Location: University of Bordeaux, Allée de Saint-Hillaire, Bat B.14 - F33600 Pessac, France Tel. +33540006848 / Fax. +33540005200
Mail to: email@example.com
Period: 01/2012 – 06/2013 (18 months)
CNRS UMR 5248 CBMN (Chemistry and Biology of Membranes and Nano-objects) is a chemistry-biology laboratory which mission is to bring a fundamental knowledge of complex biological phenomena by analyzing them at several scales, from the molecule to the cell and to the organism. It is also strongly engaged in the development of analytical instrumentations, notably for bio-imaging purposes. Besides the fundamental aspects of research, the laboratory develops also applied studies for the characterization of molecular interfaces in their environment, from biochemical models (membranes, vesicles…) towards more complex biological samples.
The laboratory has the capacity to undertake this multiscale, multidisciplinary and multitechnical approach through its specialists recognized in the various fields, in chemistry, biology and physics.
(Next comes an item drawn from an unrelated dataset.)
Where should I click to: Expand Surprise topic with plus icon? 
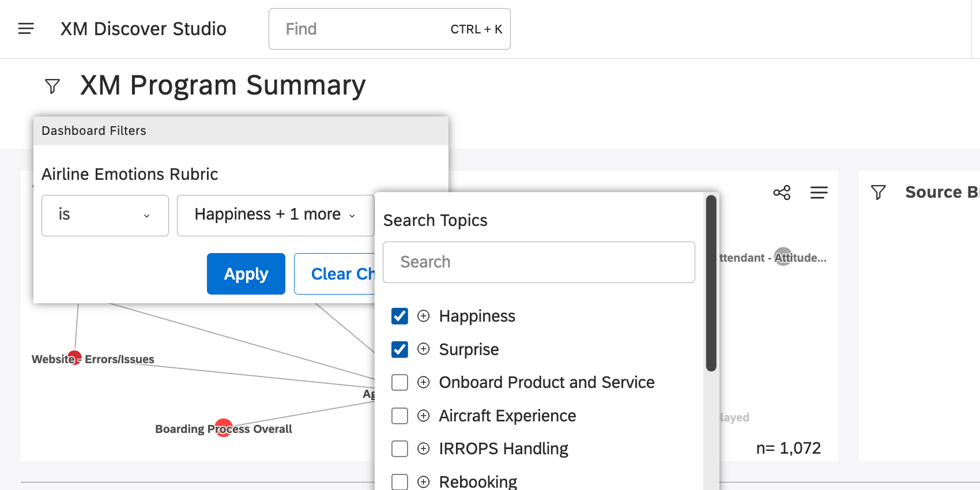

We are looking for a postdoc for the CBMN laboratory, within the group “Spectroscopy and Imaging of Biosystems”. The person will primarily work on an infrared imaging system (Bruker HYPERION 3000 FTIR microscope equipped with FPA detector and ATR optics). The main responsibilities are:
- Take part to the development of ATR optics for in vitro FTIR imaging of living cells as well as biochemical models of membranes and vesicles,
- Take part to the coupling of different imaging approaches on the same biological samples, with possible utilization of ellipsometry imaging and Raman/AFM microscopy,
- Take part to the development of spectral data treatment methods for FTIR image reconstruction, potentially coupled to data from other imaging techniques.
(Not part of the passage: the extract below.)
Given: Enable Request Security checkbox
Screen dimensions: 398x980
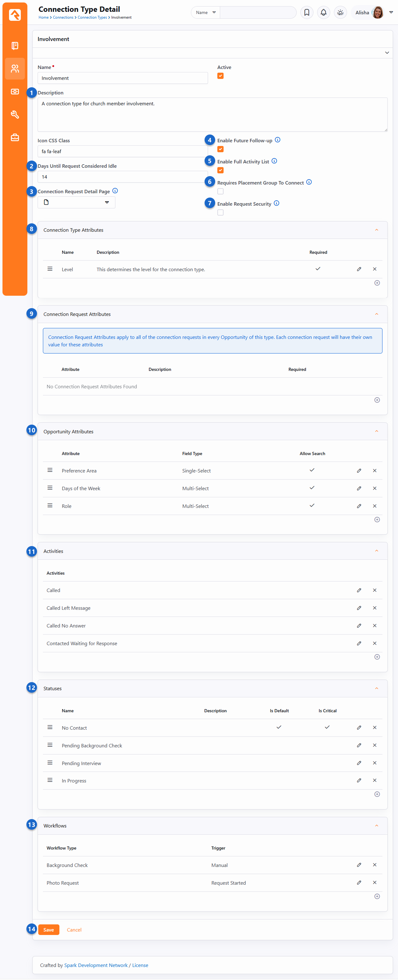Looking at the screenshot, I should 221,213.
The candidate should hold a Ph.D. or an equivalent degree in physics, physical-chemistry, bio-chemistry or a related discipline. Previous experience in FTIR spectro-imaging is mandatory.
Documented skills in developing complex experimental equipment, competency in data processing, good time organization proficiency, effective communication skills, and ability to work both unsupervised and in a team are highly desirable. The candidate must be fluent in English (written and spoken).
A 2-pages CV and two letters of recommendation should support the application.